Start of Records to use

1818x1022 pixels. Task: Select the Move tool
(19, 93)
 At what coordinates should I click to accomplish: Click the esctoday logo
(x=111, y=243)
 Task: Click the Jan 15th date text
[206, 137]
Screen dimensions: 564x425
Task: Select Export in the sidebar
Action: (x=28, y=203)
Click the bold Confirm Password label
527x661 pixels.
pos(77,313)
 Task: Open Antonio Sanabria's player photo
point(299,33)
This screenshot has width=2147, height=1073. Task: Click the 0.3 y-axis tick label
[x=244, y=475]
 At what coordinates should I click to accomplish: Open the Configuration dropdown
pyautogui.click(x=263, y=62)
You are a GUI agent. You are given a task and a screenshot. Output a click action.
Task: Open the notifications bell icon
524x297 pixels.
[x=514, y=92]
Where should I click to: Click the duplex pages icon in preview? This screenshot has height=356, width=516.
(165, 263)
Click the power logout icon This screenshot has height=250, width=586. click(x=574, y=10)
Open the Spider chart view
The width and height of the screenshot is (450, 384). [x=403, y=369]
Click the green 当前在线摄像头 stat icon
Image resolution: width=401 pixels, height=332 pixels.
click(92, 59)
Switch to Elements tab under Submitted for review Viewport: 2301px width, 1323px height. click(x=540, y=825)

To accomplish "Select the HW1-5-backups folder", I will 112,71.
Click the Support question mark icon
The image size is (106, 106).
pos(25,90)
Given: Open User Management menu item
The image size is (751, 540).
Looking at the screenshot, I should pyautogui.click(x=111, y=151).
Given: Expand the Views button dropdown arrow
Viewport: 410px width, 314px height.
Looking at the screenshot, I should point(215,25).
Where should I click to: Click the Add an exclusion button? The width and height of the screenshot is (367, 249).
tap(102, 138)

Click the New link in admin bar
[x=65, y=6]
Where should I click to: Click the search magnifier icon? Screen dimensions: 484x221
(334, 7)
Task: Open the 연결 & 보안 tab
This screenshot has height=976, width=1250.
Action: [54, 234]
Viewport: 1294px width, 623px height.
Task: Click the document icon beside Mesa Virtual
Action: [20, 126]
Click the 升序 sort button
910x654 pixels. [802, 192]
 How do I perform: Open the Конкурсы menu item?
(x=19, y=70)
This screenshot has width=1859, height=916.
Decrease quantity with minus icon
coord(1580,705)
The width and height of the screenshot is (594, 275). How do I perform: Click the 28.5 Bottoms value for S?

End of Records to use

* **Problem**: Print every line of the material above again without changing anything.

* **Answer to this task**:
1818x1022 pixels. Task: Select the Move tool
(19, 93)
 At what coordinates should I click to accomplish: Click the esctoday logo
(x=111, y=243)
 Task: Click the Jan 15th date text
[206, 137]
Screen dimensions: 564x425
Task: Select Export in the sidebar
Action: (x=28, y=203)
Click the bold Confirm Password label
527x661 pixels.
pos(77,313)
 Task: Open Antonio Sanabria's player photo
point(299,33)
This screenshot has width=2147, height=1073. Task: Click the 0.3 y-axis tick label
[x=244, y=475]
 At what coordinates should I click to accomplish: Open the Configuration dropdown
pyautogui.click(x=263, y=62)
You are a GUI agent. You are given a task and a screenshot. Output a click action.
Task: Open the notifications bell icon
524x297 pixels.
[x=514, y=92]
Where should I click to: Click the duplex pages icon in preview? This screenshot has height=356, width=516.
(165, 263)
Click the power logout icon This screenshot has height=250, width=586. click(x=574, y=10)
Open the Spider chart view
The width and height of the screenshot is (450, 384). [x=403, y=369]
Click the green 当前在线摄像头 stat icon
Image resolution: width=401 pixels, height=332 pixels.
click(92, 59)
Switch to Elements tab under Submitted for review Viewport: 2301px width, 1323px height. click(x=540, y=825)

To accomplish "Select the HW1-5-backups folder", I will 112,71.
Click the Support question mark icon
The image size is (106, 106).
pos(25,90)
Given: Open User Management menu item
The image size is (751, 540).
Looking at the screenshot, I should pyautogui.click(x=111, y=151).
Given: Expand the Views button dropdown arrow
Viewport: 410px width, 314px height.
Looking at the screenshot, I should point(215,25).
Where should I click to: Click the Add an exclusion button? The width and height of the screenshot is (367, 249).
tap(102, 138)

Click the New link in admin bar
[x=65, y=6]
Where should I click to: Click the search magnifier icon? Screen dimensions: 484x221
(334, 7)
Task: Open the 연결 & 보안 tab
This screenshot has height=976, width=1250.
Action: [54, 234]
Viewport: 1294px width, 623px height.
Task: Click the document icon beside Mesa Virtual
Action: [20, 126]
Click the 升序 sort button
910x654 pixels. [802, 192]
 How do I perform: Open the Конкурсы menu item?
(x=19, y=70)
This screenshot has width=1859, height=916.
Decrease quantity with minus icon
coord(1580,705)
The width and height of the screenshot is (594, 275). How do I perform: Click the 28.5 Bottoms value for S?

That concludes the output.